_Data provided_:
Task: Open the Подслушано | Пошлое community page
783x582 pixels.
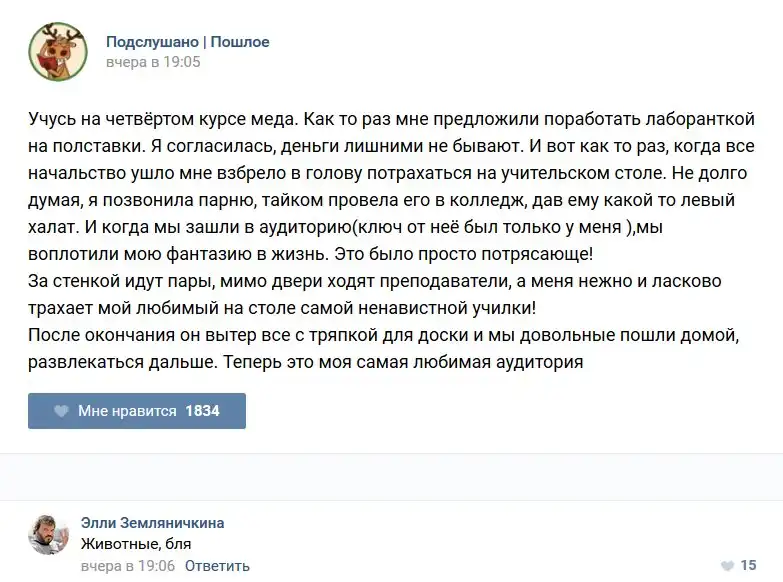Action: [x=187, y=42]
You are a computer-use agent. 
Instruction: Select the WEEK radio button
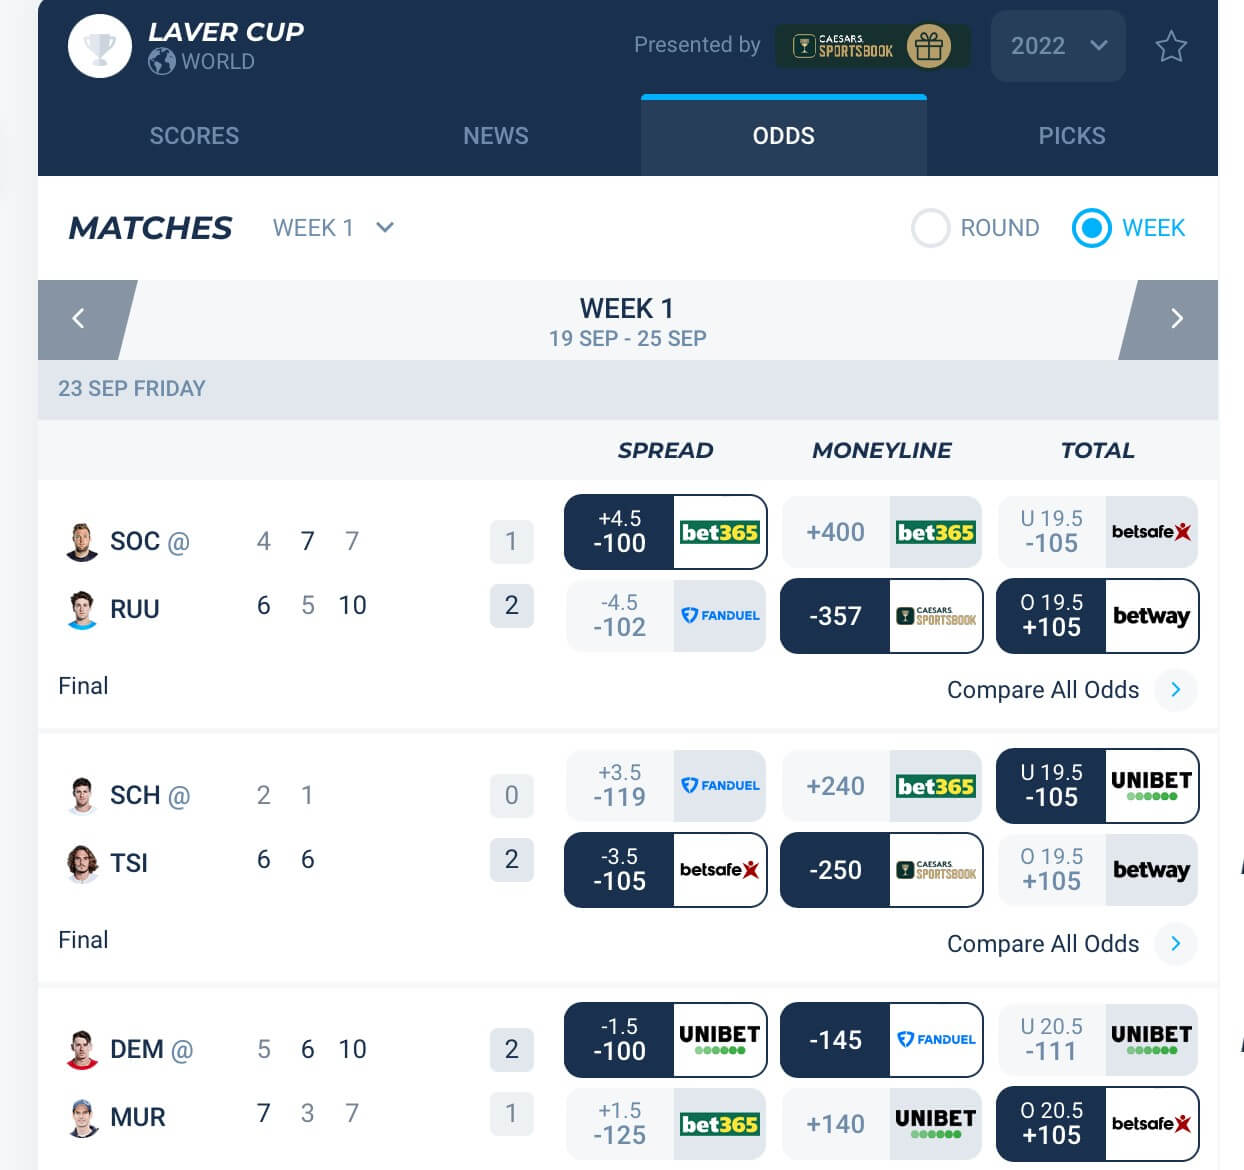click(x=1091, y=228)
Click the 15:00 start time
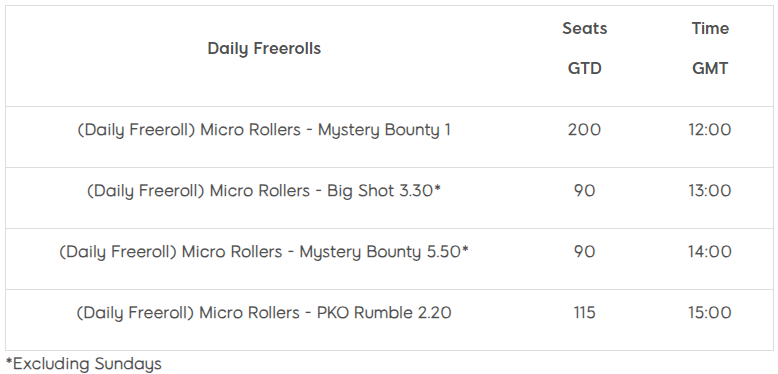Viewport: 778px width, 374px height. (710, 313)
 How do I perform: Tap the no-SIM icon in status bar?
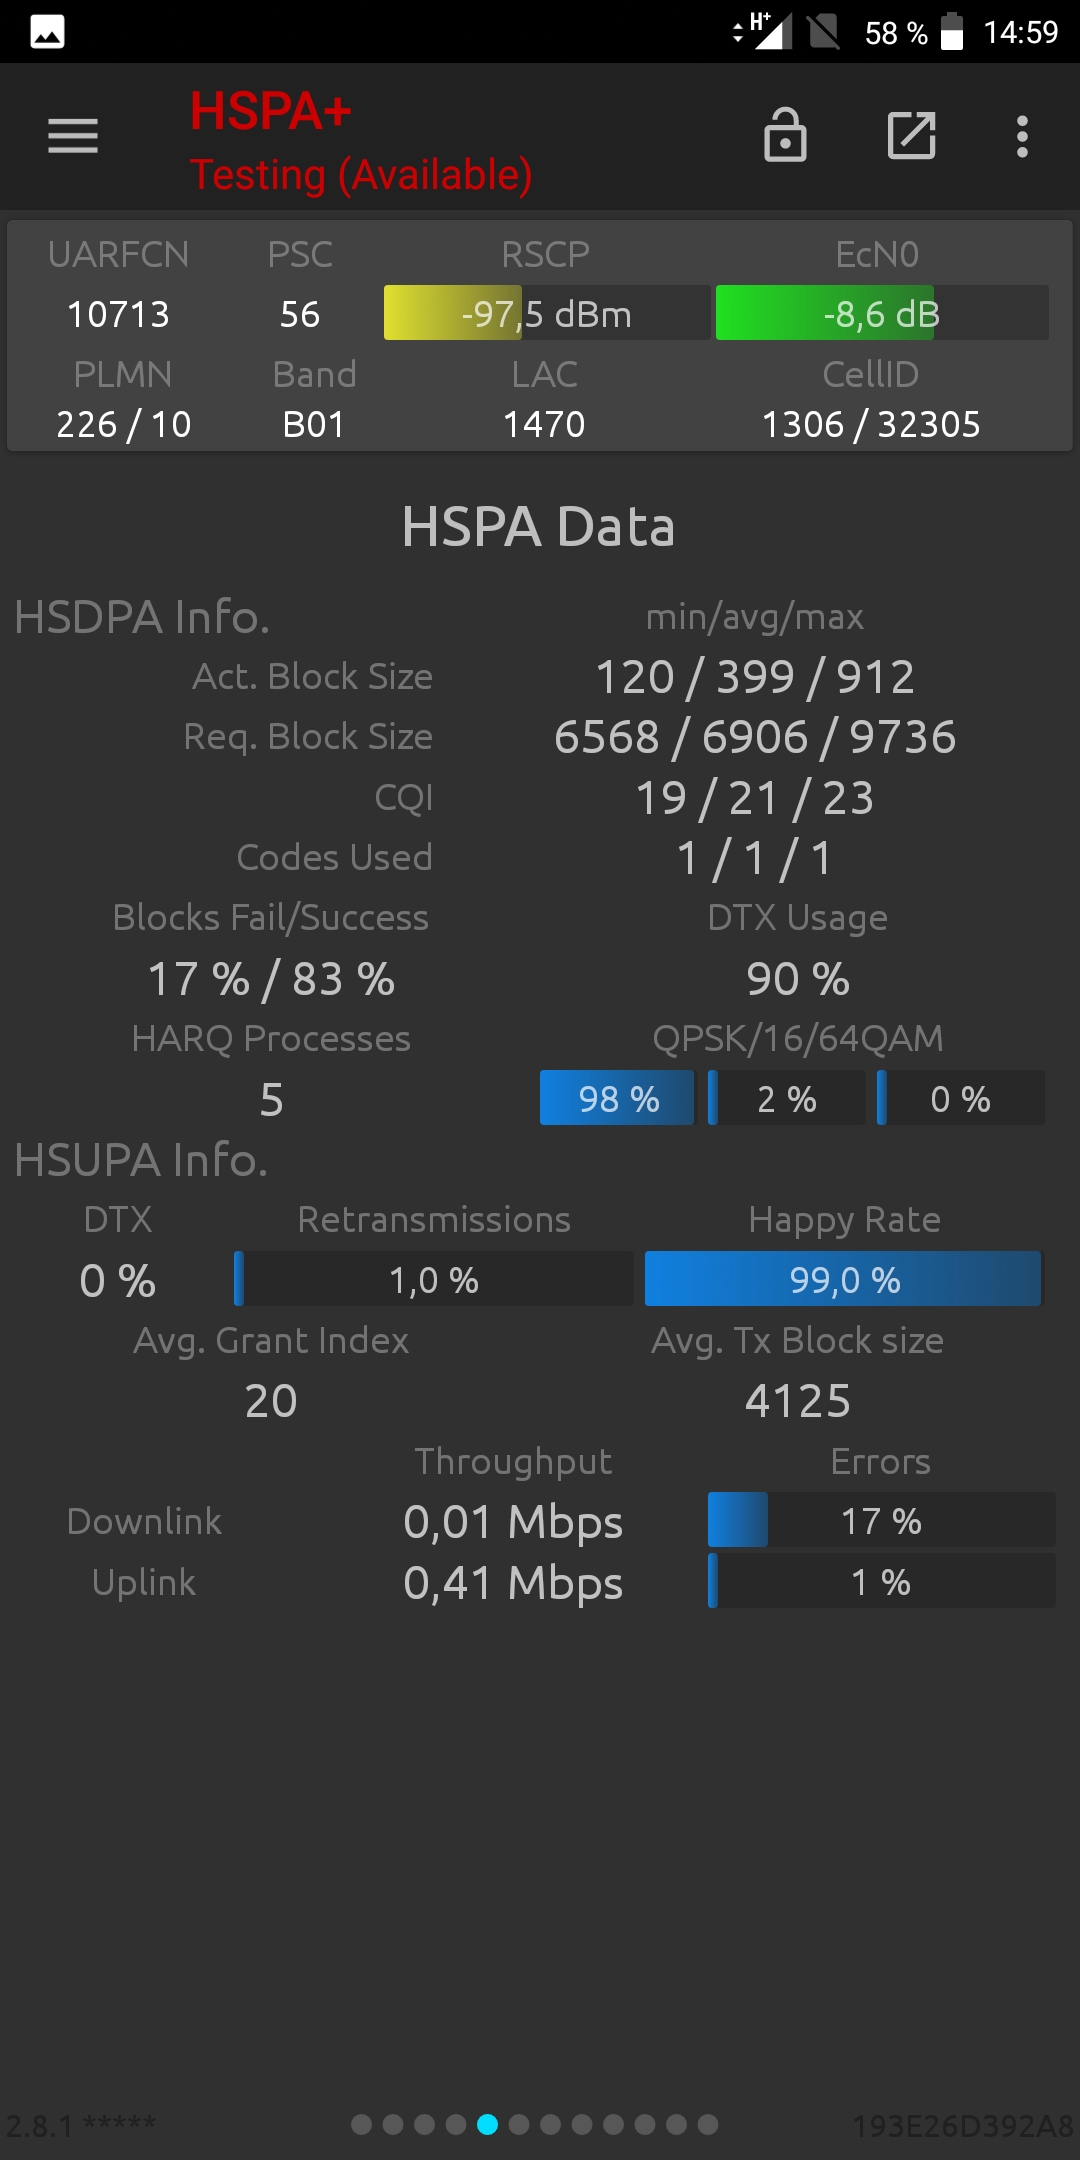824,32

==

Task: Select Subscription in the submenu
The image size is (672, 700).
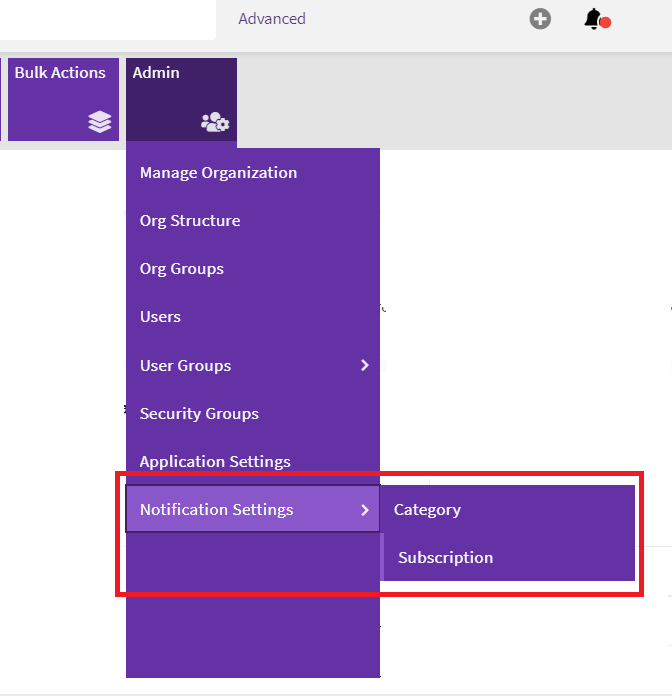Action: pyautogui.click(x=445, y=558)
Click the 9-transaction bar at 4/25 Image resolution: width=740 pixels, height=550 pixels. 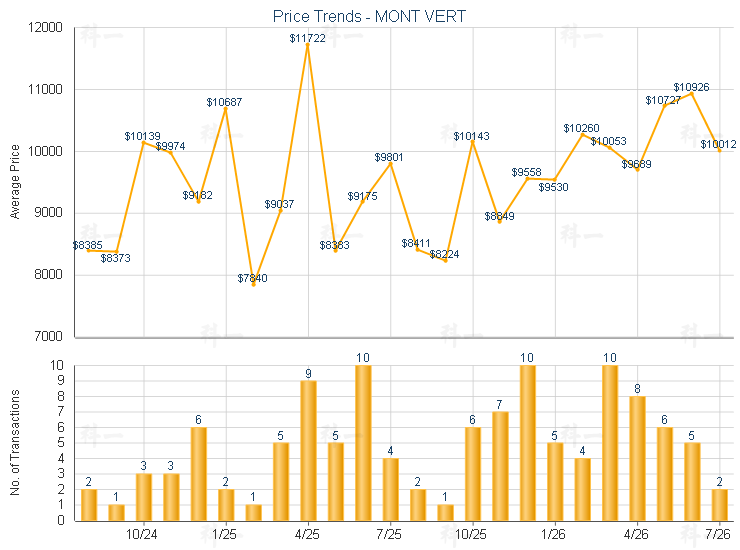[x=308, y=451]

_Work instruction_:
Only lines with the word "Task" go in the answer. Take them all from the entries above.

_Reply_:
Task: Open the Подслушано | Пошлое community page
Task: Select Subscription in the submenu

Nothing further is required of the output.